# What you have to do:
Somewhere below are a line with "Cristale și decorațiuni (564, 72)" and a later line with "Zodii (781, 72)". Output exactly those lines and all lines between them.

-- Materials provided follows --

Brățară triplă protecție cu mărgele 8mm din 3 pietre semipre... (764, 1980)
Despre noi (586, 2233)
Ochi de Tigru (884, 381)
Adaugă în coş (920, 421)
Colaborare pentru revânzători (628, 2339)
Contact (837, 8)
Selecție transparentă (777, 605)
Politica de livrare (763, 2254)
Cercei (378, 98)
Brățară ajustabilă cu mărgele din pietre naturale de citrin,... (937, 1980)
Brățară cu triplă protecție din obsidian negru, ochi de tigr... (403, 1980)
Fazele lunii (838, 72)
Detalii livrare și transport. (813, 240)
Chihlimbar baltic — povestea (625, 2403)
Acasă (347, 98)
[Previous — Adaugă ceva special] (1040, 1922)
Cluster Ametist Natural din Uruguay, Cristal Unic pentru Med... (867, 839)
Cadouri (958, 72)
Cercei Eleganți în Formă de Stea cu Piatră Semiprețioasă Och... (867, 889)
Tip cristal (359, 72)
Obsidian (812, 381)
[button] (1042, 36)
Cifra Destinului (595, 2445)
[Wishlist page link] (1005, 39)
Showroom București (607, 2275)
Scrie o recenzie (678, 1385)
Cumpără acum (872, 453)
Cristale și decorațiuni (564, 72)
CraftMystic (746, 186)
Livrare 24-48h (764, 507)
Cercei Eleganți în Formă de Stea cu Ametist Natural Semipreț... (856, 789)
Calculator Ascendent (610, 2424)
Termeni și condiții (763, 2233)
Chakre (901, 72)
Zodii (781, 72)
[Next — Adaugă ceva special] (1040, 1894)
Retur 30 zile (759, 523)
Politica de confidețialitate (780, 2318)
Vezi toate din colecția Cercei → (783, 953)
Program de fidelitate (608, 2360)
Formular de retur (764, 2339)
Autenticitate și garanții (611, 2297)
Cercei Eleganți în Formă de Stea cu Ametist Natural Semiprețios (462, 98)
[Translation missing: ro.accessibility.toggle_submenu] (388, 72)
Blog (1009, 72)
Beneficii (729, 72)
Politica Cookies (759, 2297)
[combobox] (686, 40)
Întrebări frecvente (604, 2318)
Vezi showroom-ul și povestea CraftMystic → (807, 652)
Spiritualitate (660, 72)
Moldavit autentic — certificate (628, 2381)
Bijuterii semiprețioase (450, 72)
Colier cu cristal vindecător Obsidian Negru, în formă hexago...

-- Materials provided concluded --

# Solution to this exercise:
Cristale și decorațiuni (564, 72)
CraftMystic (746, 186)
Livrare 24-48h (764, 507)
Cercei Eleganți în Formă de Stea cu Ametist Natural Semipreț... (856, 789)
Calculator Ascendent (610, 2424)
Termeni și condiții (763, 2233)
Chakre (901, 72)
Zodii (781, 72)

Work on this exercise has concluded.